All-in-one, Cas13d-based cell-specific gene knockdown system for zebrafish

Cell type-specific genetic manipulation is essential for dissecting neural circuits and glial biology in vivo ; however, methods for achieving and validating cell-specific gene knockdown in zebrafish remain limited. Here, we introduce a CRISPR-Cas13d-based mRNA knockdown platform for zebrafish that leverages RNA targeting, rather than DNA editing, to enable efficient and flexible perturbation of gene function in defined cell types of interest. We engineered an all-in-one vector system for cell type-specific RfxCas13d expression and ubiquitous expression of crispr RNAs (crRNAs) and validated its utility across the major classes of CNS glia: astrocytes, oligodendrocytes, and microglia.

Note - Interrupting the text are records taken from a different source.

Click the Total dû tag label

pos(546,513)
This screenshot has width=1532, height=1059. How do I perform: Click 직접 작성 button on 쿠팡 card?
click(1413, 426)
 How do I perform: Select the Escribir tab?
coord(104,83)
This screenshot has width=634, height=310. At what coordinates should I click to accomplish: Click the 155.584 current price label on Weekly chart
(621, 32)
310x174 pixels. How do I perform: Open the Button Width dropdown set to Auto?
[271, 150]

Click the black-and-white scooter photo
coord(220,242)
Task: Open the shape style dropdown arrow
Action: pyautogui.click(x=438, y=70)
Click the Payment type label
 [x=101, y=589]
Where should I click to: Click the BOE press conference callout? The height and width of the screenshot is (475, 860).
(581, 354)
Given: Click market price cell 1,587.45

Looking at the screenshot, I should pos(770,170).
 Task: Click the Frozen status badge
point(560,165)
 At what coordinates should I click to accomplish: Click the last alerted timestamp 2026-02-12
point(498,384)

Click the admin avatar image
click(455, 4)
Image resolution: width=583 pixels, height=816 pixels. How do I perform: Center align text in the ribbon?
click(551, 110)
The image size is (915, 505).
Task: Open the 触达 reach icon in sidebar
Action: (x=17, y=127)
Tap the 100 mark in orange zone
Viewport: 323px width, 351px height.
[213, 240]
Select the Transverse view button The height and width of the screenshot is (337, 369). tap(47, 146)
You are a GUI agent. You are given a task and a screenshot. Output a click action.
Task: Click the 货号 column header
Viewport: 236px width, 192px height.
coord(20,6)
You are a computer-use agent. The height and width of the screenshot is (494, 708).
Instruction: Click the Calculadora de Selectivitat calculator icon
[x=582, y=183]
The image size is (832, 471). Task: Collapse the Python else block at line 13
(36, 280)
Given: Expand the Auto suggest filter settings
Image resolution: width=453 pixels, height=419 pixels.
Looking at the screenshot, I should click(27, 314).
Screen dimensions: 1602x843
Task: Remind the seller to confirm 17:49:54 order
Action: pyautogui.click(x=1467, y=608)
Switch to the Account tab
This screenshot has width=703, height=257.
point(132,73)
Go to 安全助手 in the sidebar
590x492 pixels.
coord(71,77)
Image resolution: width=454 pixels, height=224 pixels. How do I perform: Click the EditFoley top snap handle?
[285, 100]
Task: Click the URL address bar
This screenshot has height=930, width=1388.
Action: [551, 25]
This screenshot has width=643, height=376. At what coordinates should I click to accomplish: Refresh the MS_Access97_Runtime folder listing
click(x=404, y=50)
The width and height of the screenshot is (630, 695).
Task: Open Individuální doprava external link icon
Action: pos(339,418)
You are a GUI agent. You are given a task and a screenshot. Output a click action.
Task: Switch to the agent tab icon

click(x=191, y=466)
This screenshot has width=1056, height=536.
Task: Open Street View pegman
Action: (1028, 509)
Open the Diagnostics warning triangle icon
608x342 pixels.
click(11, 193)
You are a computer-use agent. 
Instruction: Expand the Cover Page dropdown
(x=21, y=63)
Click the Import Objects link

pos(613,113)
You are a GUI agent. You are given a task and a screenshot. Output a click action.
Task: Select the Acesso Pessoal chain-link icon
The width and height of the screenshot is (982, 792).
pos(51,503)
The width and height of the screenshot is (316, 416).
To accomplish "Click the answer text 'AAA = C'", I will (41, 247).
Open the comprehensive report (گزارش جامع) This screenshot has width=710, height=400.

Cas13d-mediated knockdown consistently achieved target mRNA depletion and produced heritable reproducible morphological and functional phenotypes, demonstrating the robustness of the approach. This approach complements permanent genome-editing methods such as CRISPR-Cas9 by providing a reliable, efficient, and scalable strategy for RNA-level perturbation. Our Cas13d toolkit expands the repertoire of zebrafish genetic technologies, offering a powerful resource for in vivo cell type-specific studies to uncover cell-autonomous mechanisms and possibility for cell type-specific genetic screens in development and disease.